La rouille de fer et l’ocre[NdÉ 1] sont les plus simples et les premières décompositions du fer par l’impression des éléments humides ; les eaux chargées de parties ferrugineuses réduites en rouille laissent déposer cette matière en sédiment dans les cavités de la terre où elle prend plus ou moins de consistance, sans jamais acquérir un grand degré de dureté ; elle y conserve aussi sa couleur plus ou moins jaune, qui ne s’altère ni ne change que par une seconde décomposition, soit par l’impression des éléments humides ou par celle du feu : les ocres brunes auxquelles on donne le nom de terre d’ombre, et l’ocre légère et noire, dont on se sert à la Chine pour écrire et dessiner, sont des décompositions ultérieures de la rouille du fer très atténuées, et dénuées de presque toutes ses qualités métalliques. On peut néanmoins leur rendre la vertu magnétique en leur faisant subir l’action du feu.

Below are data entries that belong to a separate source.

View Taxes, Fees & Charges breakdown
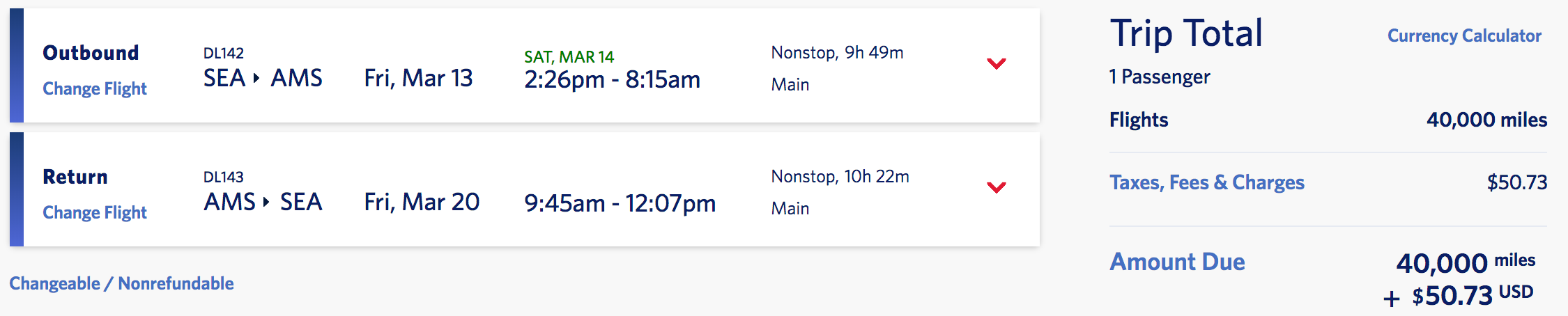1568x316 pixels. pyautogui.click(x=1206, y=182)
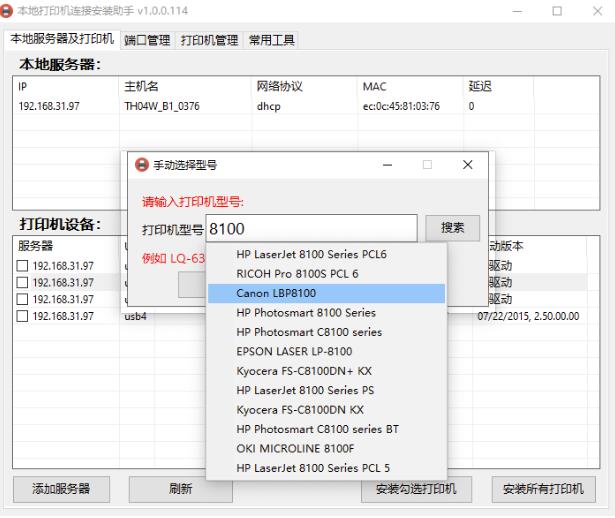The height and width of the screenshot is (518, 615).
Task: Tick the checkbox for the first printer row
Action: pos(23,266)
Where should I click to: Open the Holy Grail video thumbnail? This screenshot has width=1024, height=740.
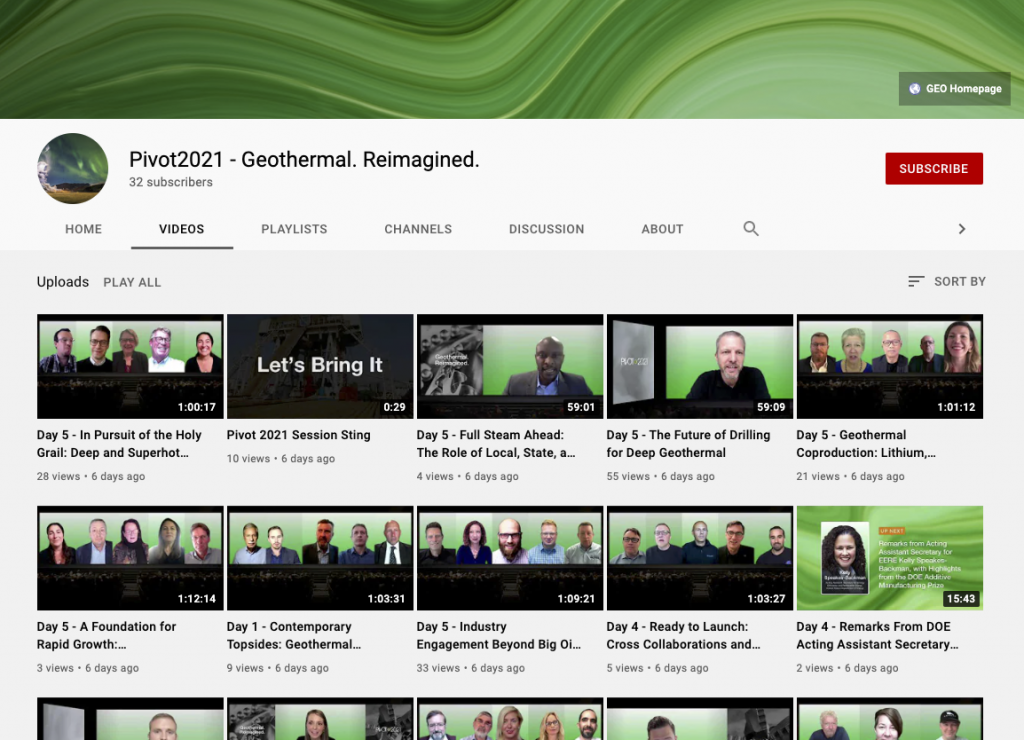pos(130,366)
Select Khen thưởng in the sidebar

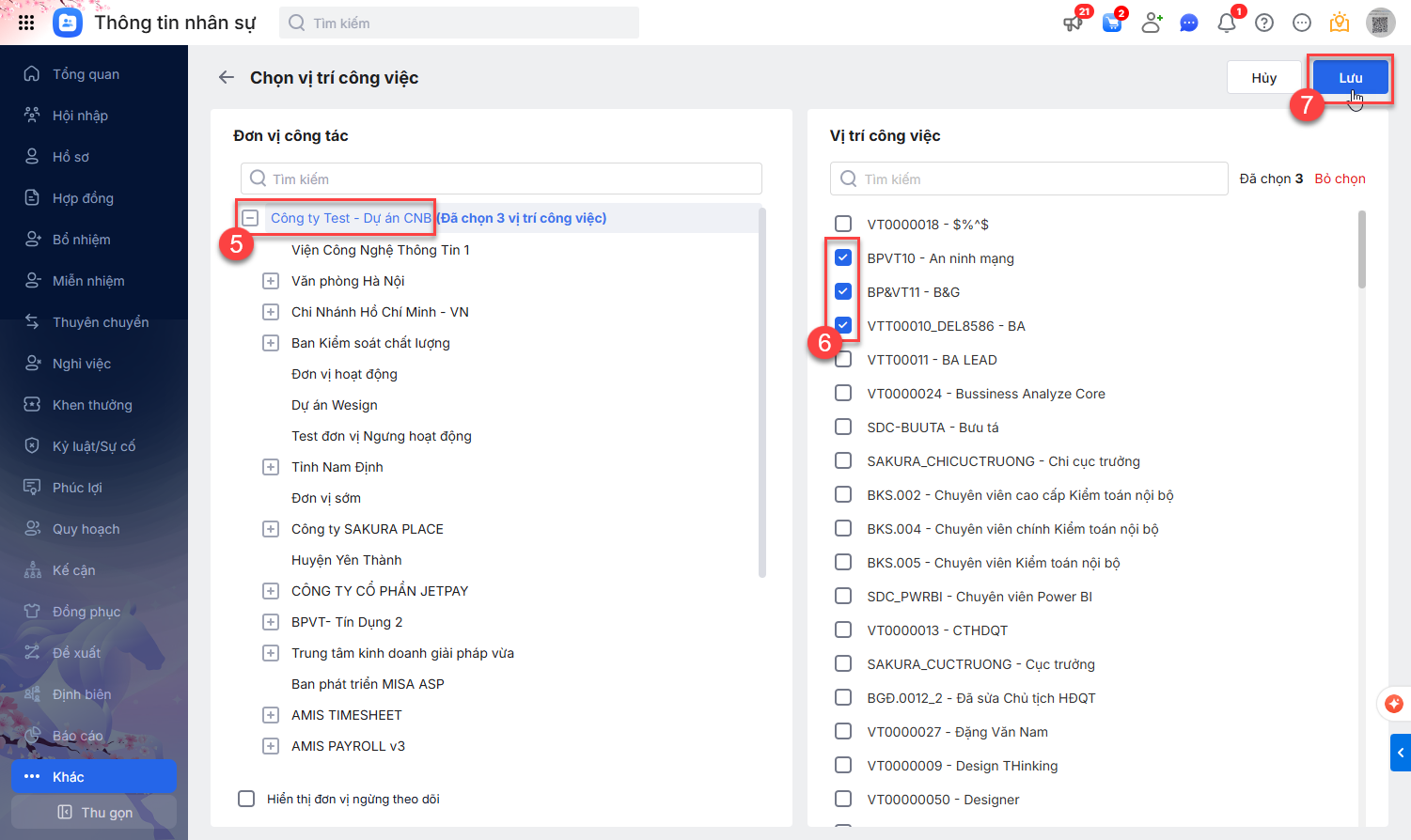[x=92, y=405]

Toutes les ocres brunes, noires, jaunes ou rouges, fines ou grossières, légères ou pesantes, et plus ou moins concrètes, sont aisées à diviser et à réduire en poudre : on en connaît plusieurs espèces, tant pour la couleur que pour la consistance. M. Romé de Lisle les a toutes observées et très bien indiquées[1] ; au reste, nous ne séparerons pas des ocres les mines de fer limoneuses ou terreuses qui ne sont pas en grains ; car ces mines ne sont en effet que des ocres ou rouilles de fer plus ou moins mêlées de terre limoneuse. Et je dois me dispenser de parler ici des mines de fer en grains, dont j’ai expliqué la formation à l’article de la Terre végétale et du Fer[2].


Notes de Buffon
  1. La « rouille de fer » est un oxyde de fer. L’ocre est un oxyde impur du même métal.
Notes de l’éditeur
  1. On distingue dans les ocres : 1o l’ocre martiale jaune qui se précipite journellement des eaux martiales chaudes ou froides, vitrioliques ou acidulés ; 2o l’ocre martiale rouge qui semble devoir au feu sa couleur, puisqu’il suffit d’exposer au feu l’ocre martiale jaune pour lui faire prendre une très belle couleur rouge ; 3o l’ocre martiale noire, ou éthiops martial natif, qui n’est autre chose qu’une chaux de fer imparfaite ; on la trouve soit dans la vase des marais, soit à la surface des mines de fer spathiques en décomposition : 4o enfin, l’ocre martiale bleue qui porte aussi le nom de bleu de Prusse natif, quoiqu’elle diffère à plusieurs égards du bleu de Prusse artificiel : cette ocre se trouve quelquefois dans les tourbières, et sa couleur bleue peut provenir de l’alcali des substances végétales dont la tourbe est composée.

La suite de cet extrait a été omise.